The Beast Within - Emile Zola [211]
Jacques’s mind was on something else; he didn’t seem to be listening.
‘What’s the point of getting worked up about it?’ he muttered. ‘What’s it got to do with us? If the law doesn’t know what it’s doing, there’s not much we can do to help.’
He suddenly turned pale and sat looking into space.
‘The only one I feel sorry for is that poor woman,’ he said. ‘That poor woman!’
‘Well, I’ve got a woman,’ Pecqueux exclaimed angrily, ‘and if anyone started messing with her, I’d strangle the pair of them. They could cut my head off — I couldn’t care less!’
There was another silence. Philomène shrugged her shoulders dismissively and refilled the glasses.

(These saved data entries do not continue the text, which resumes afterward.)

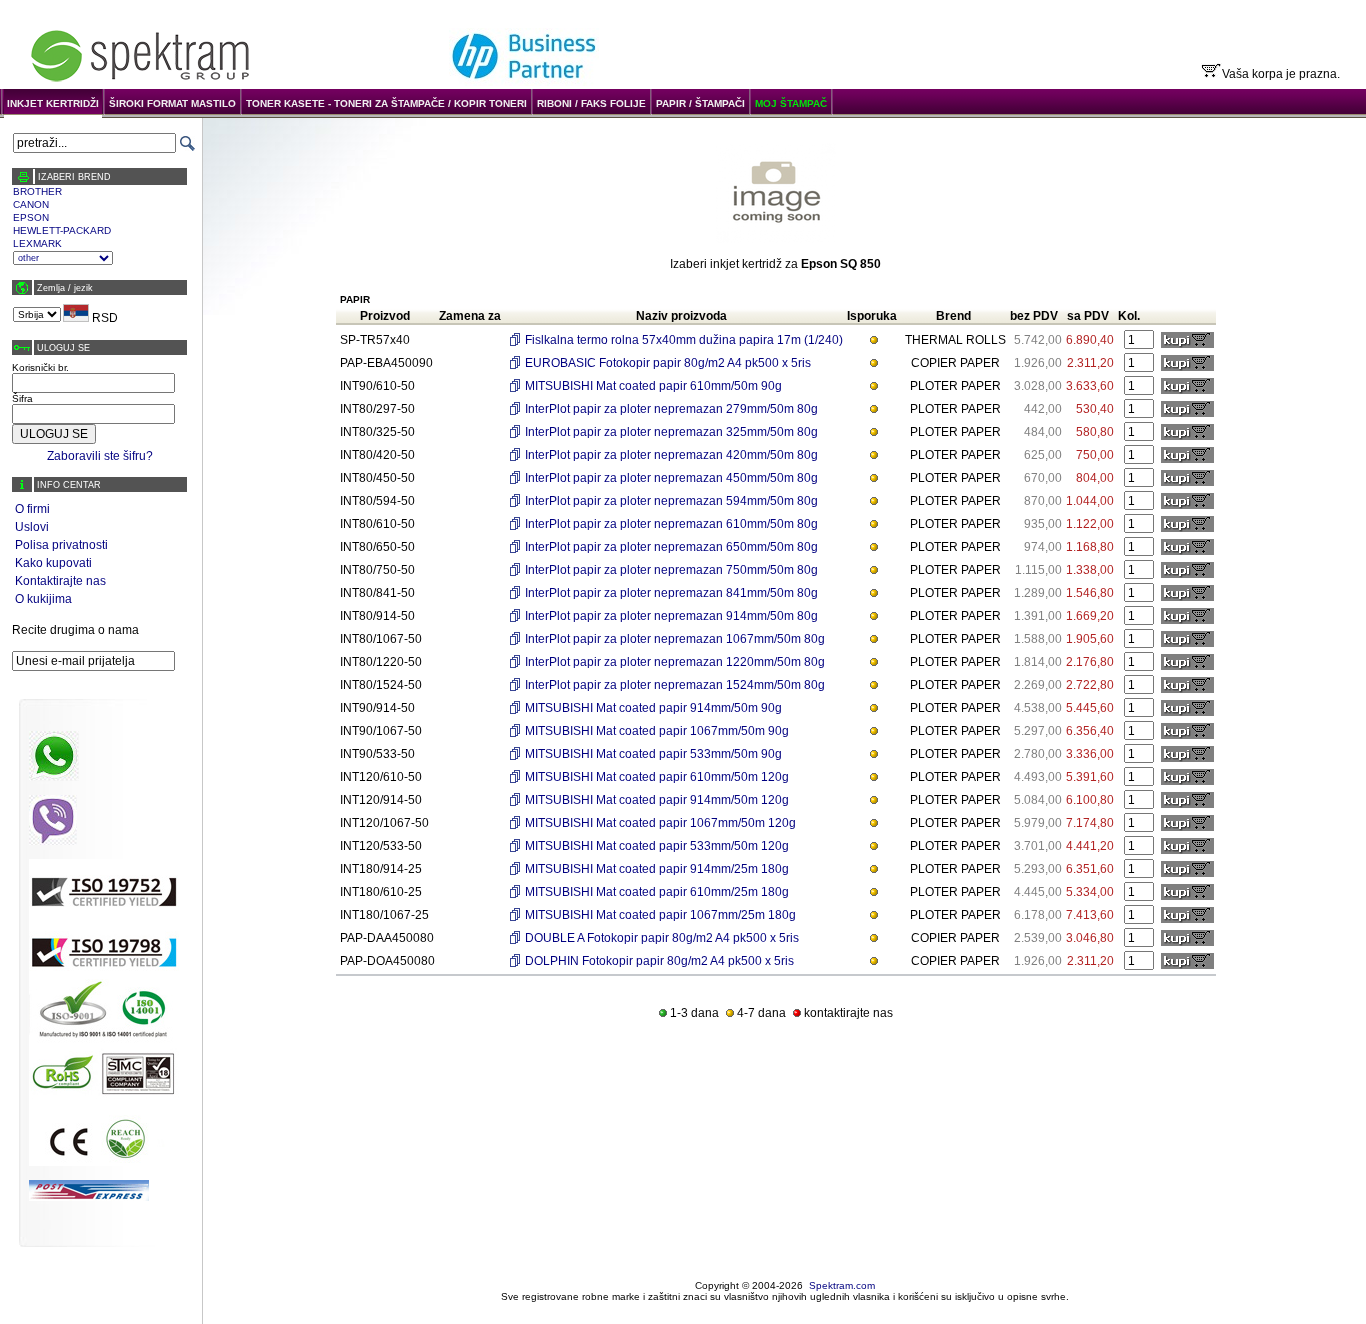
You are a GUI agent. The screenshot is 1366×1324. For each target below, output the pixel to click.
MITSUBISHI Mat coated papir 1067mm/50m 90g (657, 731)
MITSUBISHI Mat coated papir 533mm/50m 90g (653, 754)
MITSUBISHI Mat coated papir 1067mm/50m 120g (660, 823)
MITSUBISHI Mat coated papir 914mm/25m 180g (657, 869)
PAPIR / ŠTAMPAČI (700, 103)
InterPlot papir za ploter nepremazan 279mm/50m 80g (671, 409)
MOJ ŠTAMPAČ (791, 103)
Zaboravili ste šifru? (100, 456)
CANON (31, 204)
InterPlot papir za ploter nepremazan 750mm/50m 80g (671, 570)
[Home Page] (140, 82)
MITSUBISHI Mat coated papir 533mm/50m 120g (657, 846)
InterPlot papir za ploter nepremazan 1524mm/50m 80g (675, 685)
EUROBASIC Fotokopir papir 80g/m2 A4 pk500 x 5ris (668, 363)
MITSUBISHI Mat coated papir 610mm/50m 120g (657, 777)
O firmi (32, 509)
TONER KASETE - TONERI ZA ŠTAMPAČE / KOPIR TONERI (386, 103)
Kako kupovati (53, 563)
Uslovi (32, 527)
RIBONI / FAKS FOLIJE (591, 103)
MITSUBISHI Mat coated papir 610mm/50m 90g (653, 386)
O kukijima (43, 599)
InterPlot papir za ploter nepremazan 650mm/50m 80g (671, 547)
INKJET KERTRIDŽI (53, 103)
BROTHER (37, 191)
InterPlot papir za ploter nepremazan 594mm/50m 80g (671, 501)
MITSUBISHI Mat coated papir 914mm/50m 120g (657, 800)
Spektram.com (842, 1285)
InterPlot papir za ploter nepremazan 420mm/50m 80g (671, 455)
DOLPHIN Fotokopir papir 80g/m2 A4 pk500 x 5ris (659, 961)
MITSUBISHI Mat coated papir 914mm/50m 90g (653, 708)
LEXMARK (37, 243)
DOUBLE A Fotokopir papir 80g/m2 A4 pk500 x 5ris (662, 938)
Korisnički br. (40, 367)
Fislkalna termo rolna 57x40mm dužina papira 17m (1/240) (684, 340)
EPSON (31, 217)
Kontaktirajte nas (60, 581)
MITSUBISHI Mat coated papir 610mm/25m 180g (657, 892)
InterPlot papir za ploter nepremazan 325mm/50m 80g (671, 432)
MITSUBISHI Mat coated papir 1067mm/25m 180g (660, 915)
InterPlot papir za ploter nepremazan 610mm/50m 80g (671, 524)
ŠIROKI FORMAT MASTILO (172, 103)
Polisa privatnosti (61, 545)
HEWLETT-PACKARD (62, 230)
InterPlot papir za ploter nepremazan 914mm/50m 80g (671, 616)
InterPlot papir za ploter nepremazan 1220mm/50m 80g (675, 662)
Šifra (22, 398)
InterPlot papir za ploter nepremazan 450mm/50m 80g (671, 478)
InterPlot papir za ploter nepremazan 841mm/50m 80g (671, 593)
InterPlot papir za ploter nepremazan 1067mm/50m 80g (675, 639)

Deep down, Pecqueux disgusted her. She glanced at him out of the corner of her eye. He wasn’t looking after himself; he was dirty, and his clothes were in tatters. Since breaking her leg, Madame Victoire had been unable to get about; she had had to give up her job at the lavatories and had been admitted to a home. She was no longer there to molly-coddle him, to slip him the odd silver coin and mend his clothes, in case his other woman, the one in Le Havre, accused her of neglecting ‘their man’. She pulled a face. Jacques looked clean and smart and so much more attractive.

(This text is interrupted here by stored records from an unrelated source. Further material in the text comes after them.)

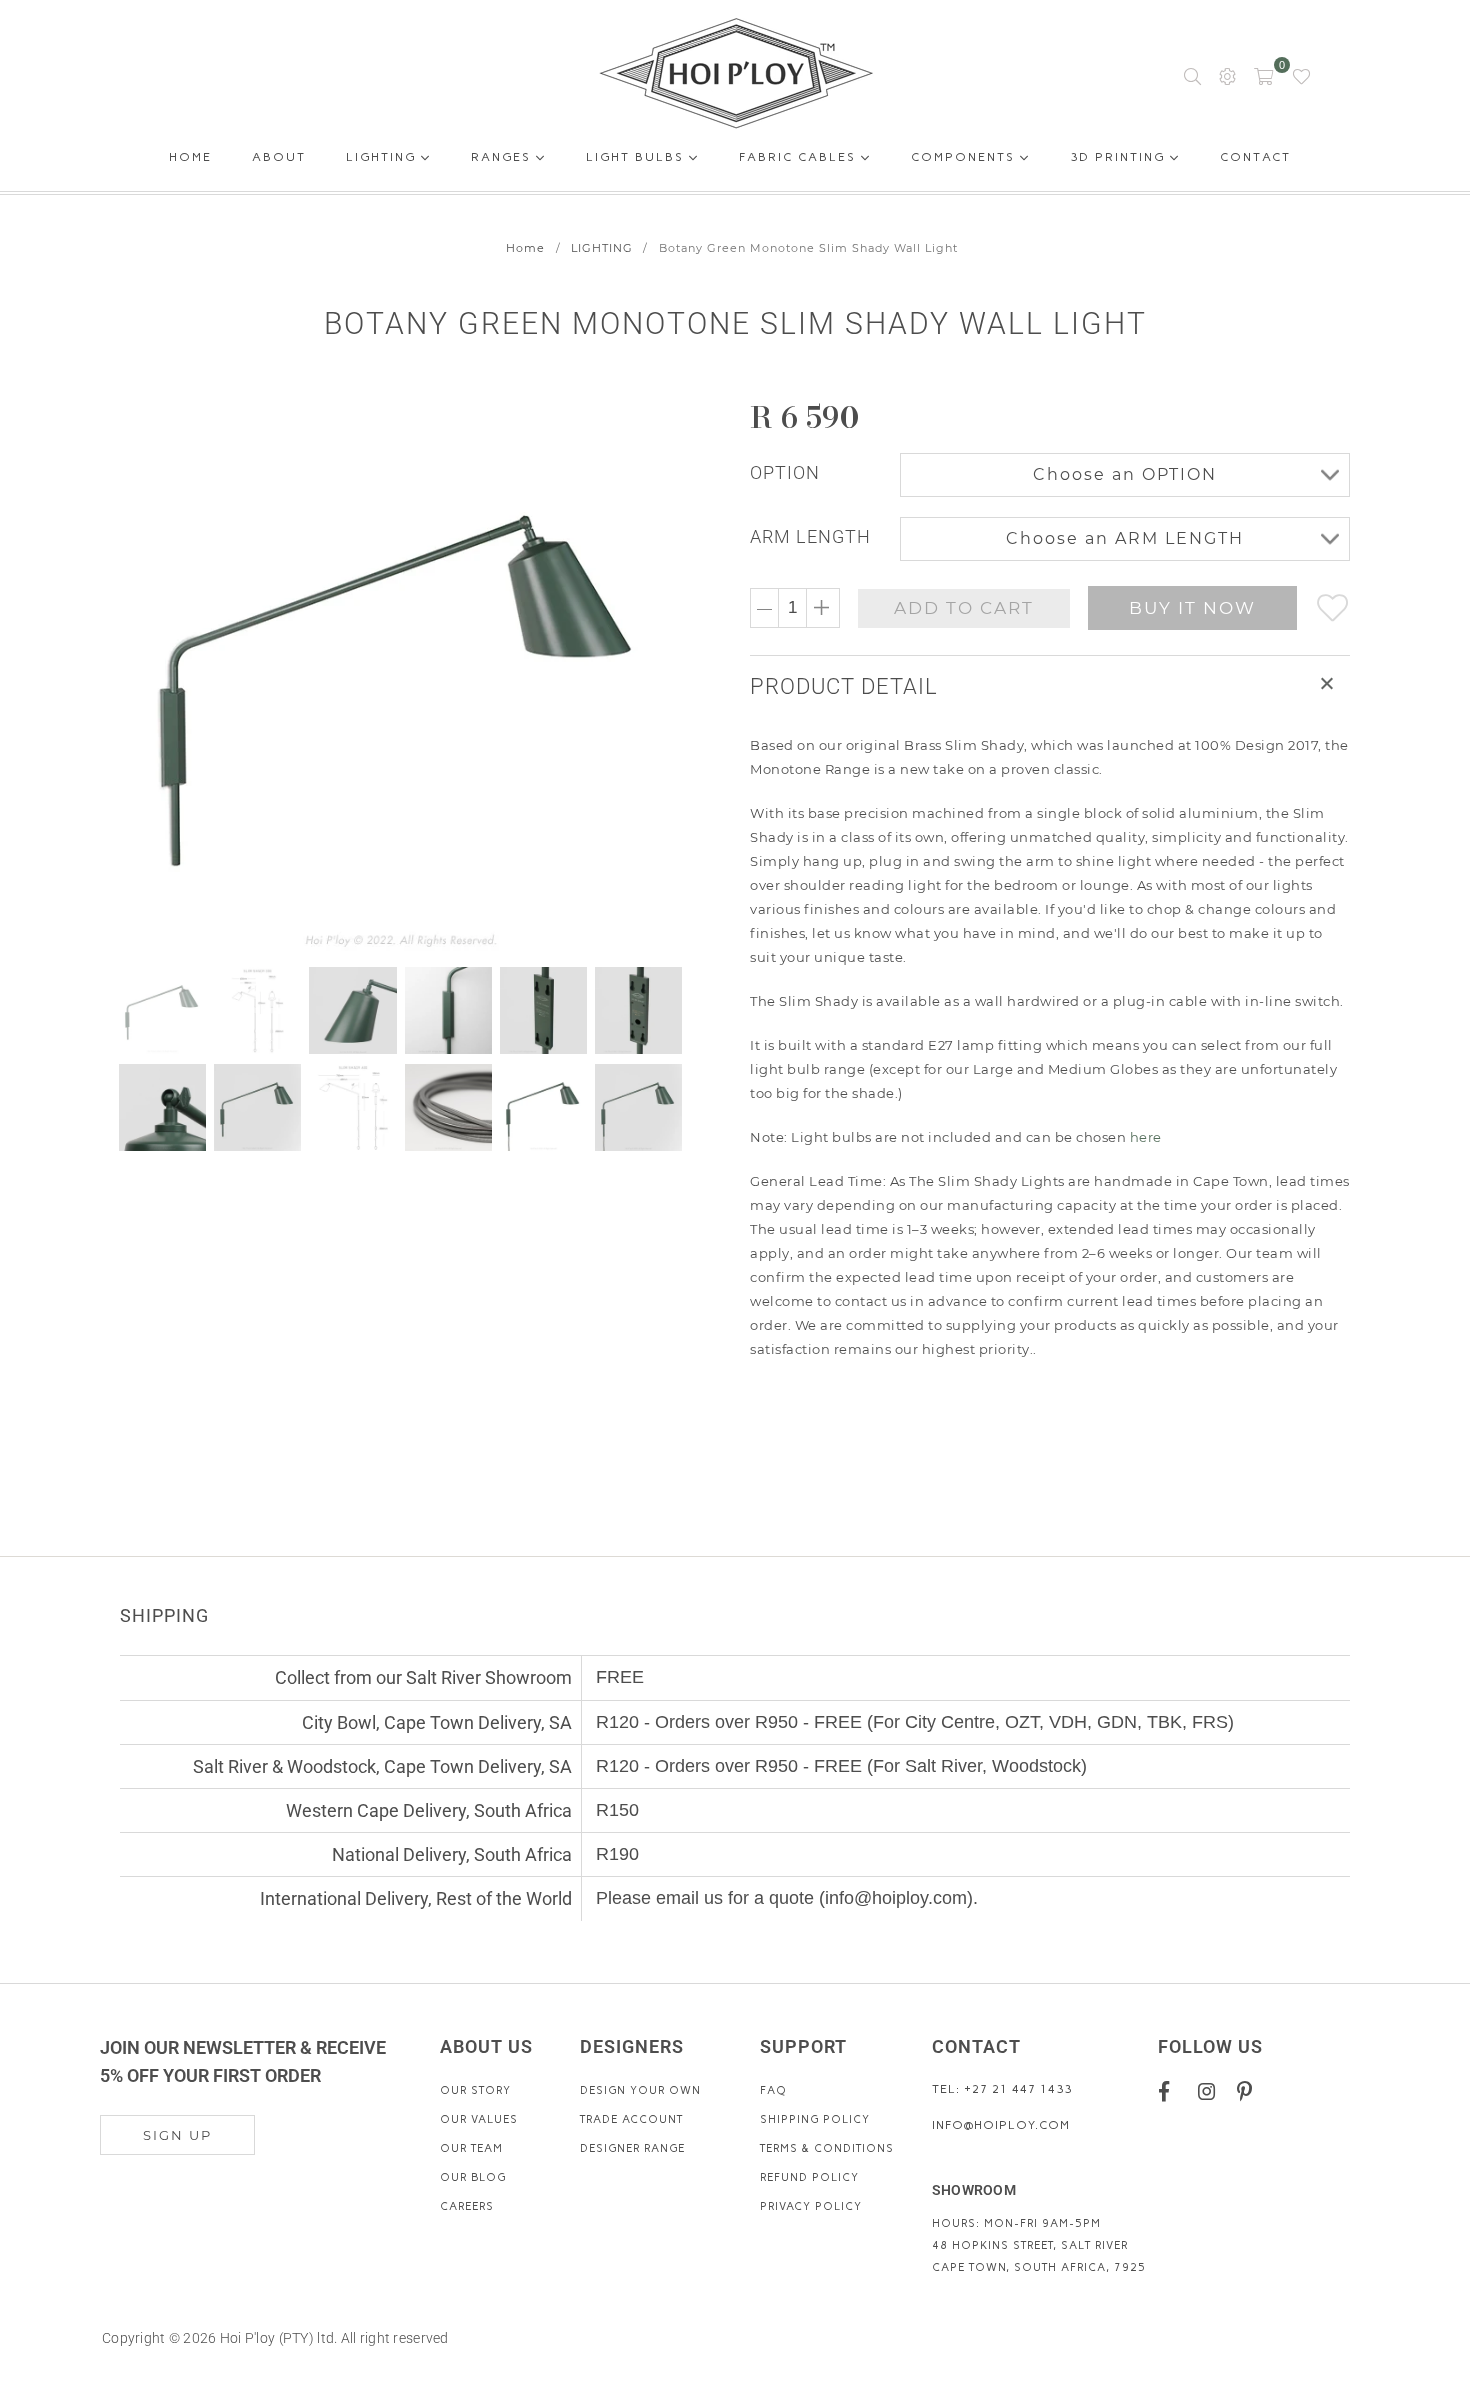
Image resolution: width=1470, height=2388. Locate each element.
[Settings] (1227, 75)
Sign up (177, 2135)
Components (965, 157)
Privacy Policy (811, 2206)
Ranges (503, 157)
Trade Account (631, 2119)
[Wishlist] (1301, 75)
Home (190, 160)
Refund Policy (809, 2177)
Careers (467, 2206)
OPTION (785, 472)
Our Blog (473, 2177)
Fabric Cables (800, 157)
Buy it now (1192, 608)
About (279, 160)
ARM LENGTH (810, 536)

‘Is it your Paris woman you’d strangle?’ she gibed. ‘Who’d want to run off with her?’
‘Never you mind!’ he muttered.
Philomène raised her glass, taunting him: ‘Here’s to you! You can bring me your dirty washing. I’ll get it washed and mended. You’re a disgrace ... to both of us. Cheers, Monsieur Jacques!’
Jacques shuddered, as if he were emerging from a dream. Since the murder, he had felt absolutely no remorse and had experienced a sense of relief and physical well-being, but now and then the thought of Séverine moved his gentle nature to the point of tears. Trying to hide his emotion, he raised his glass and suddenly blurted out: ‘Did you know there’s going to be a war?’

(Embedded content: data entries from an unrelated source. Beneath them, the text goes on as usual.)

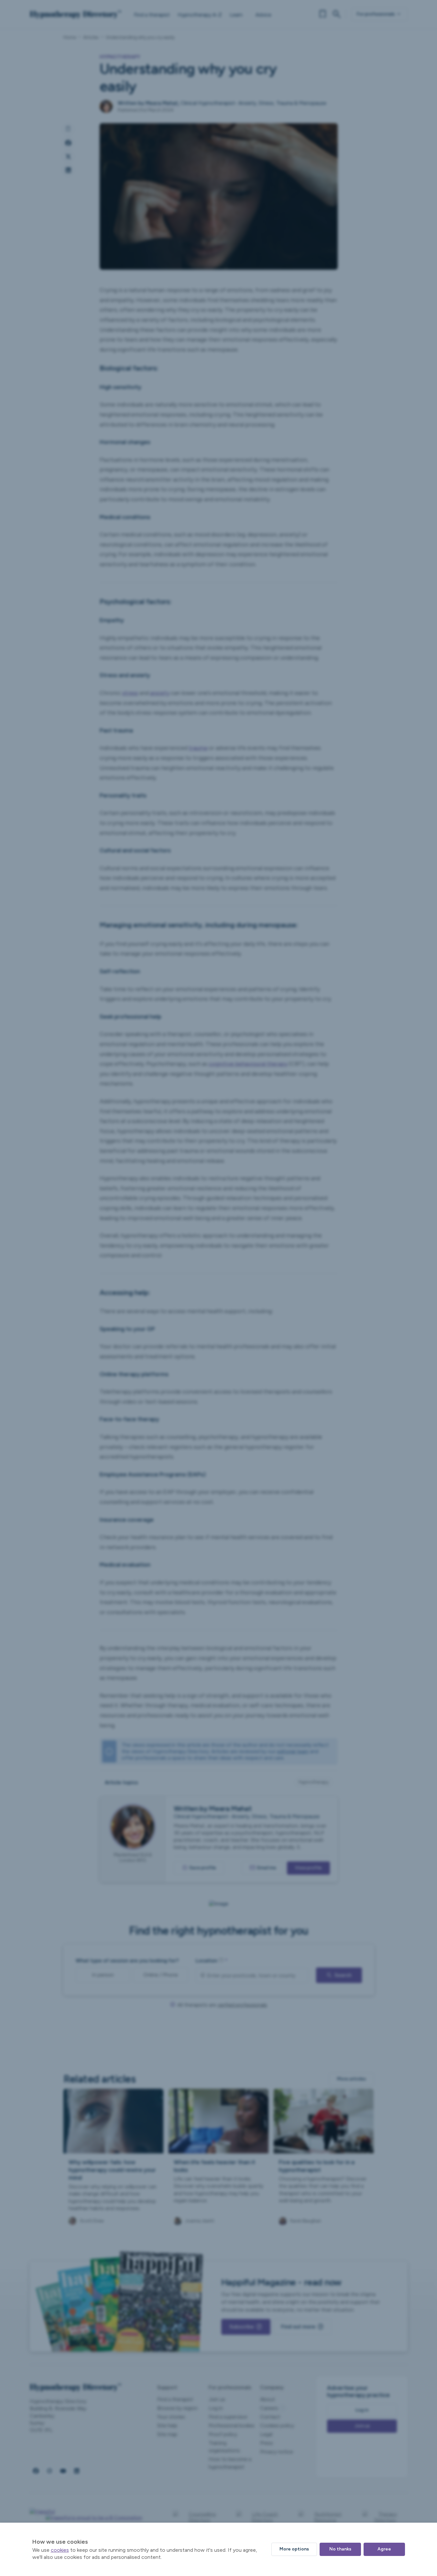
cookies (60, 2550)
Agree (384, 2549)
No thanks (340, 2549)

‘Surely not!’ exclaimed Philomène. ‘Who against?’
‘Against the Prussians, of course ... just because some prince of theirs wants to be King of Spain!1 That’s all they talked about yesterday in the Assembly.’
‘That’ll be fun!’ Philomène grumbled. ‘As if they haven’t caused us enough trouble already, with their elections and plebiscites and riots in Paris2 ... If there’s going to be fighting, will all the men get called up?’
‘Oh, we’ll be all right,’ said Jacques. ‘They’ll need to keep the railways running ... but it’s going to make life difficult. There’ll be soldiers and provisions to be transported ... Anyway, if it happens, we’ll just have to do our duty.’
Whereupon he stood up, realizing that she had slipped one of her legs under his. Pecqueux noticed it too; he went red in the face and clenched his fist.
‘Come on,’ said Jacques, ‘it’s time for bed.’
‘Yes,’ Pecqueux muttered, ‘it certainly is.’
He had grabbed Philomène by the arm and was squeezing it so hard that she felt it would break. Stifling a cry of pain, she whispered into Jacques’s ear, as Pecqueux knocked back his brandy, ‘Be careful. When he’s had a drink he can get really rough.’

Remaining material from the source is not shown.